By law mission land and property were to pass to the resident Native Americans of California after a period of about ten years, when the natives would become Spanish subjects. In the interim period, the Franciscans were to act as mission administrators who held the land in trust for the Native residents. The Franciscans, however, prolonged their control over the missions and ran them for more than sixty years. The transfer of property never occurred.

As Spanish settlers grew in Alta California, the boundaries and natural resources of the mission properties became disputed. Conflicts between the Crown and the Church and between Natives and settlers arose. State and ecclesiastical bureaucrats debated over authority of the missions. The Franciscan priests of Mission Santa Clara de Asís sent a petition to the governor in 1782 which stated that the Mission Indians owned both the land and cattle and represented the Ohlone against the Spanish settlers in nearby San José. The priests reported that Indians' crops were being damaged by the pueblo settlers' livestock and that the settlers' livestock was also "getting mixed up with the livestock belonging to the Indians from the mission" causing losses. They advocated that the Natives owned property and had the right to defend it.

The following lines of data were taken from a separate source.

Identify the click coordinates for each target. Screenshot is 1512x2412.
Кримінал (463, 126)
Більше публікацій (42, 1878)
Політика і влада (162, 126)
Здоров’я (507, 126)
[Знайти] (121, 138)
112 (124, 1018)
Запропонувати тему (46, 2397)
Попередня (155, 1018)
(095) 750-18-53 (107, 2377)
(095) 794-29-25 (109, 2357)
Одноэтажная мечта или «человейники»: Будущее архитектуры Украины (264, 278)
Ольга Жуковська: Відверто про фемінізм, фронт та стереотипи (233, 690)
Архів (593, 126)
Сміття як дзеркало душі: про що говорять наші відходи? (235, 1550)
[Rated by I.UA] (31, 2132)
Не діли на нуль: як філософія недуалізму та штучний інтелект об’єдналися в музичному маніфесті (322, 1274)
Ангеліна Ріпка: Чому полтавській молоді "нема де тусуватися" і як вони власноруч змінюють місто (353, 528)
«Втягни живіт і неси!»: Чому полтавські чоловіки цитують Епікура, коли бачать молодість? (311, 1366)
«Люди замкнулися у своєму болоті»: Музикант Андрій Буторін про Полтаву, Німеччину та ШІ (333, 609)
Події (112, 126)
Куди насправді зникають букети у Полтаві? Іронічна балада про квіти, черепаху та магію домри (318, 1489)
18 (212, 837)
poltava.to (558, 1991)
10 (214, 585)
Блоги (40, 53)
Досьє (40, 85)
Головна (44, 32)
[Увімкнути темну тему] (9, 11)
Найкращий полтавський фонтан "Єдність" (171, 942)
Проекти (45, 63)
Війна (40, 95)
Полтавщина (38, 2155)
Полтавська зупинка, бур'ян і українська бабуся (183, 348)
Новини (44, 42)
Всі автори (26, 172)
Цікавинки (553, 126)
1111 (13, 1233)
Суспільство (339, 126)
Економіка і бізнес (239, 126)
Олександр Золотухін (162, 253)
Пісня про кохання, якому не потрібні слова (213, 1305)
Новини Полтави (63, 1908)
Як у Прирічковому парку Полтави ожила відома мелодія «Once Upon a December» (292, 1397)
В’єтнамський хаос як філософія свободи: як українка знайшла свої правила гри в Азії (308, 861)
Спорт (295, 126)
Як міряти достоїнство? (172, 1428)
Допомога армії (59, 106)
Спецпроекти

Due to the growth of the Hispanic population in the Alta California by 1804, the Province of Las Californias, then a part of the Commandancy General of the Internal Provinces, was divided into two separate territorial administrations following Palóu's division between the Dominican and Franciscan missions. Diego de Borica is credited with defining Alta California and Baja California's official borders. The Baja California peninsula became the territory of Baja California ("Lower California"), also referred to at times as Vieja California ("Old California"). The northern part became Alta California, also alternatively called Nueva California ("New California"). Because the eastern boundaries of the Las Californias Province were not defined, many maps from the period show its borders including parts of today's Arizona, Utah, New Mexico, western Colorado and southwestern Wyoming. The province would have bordered on the east with the Spanish settlements in Arizona and the Nuevo México Province.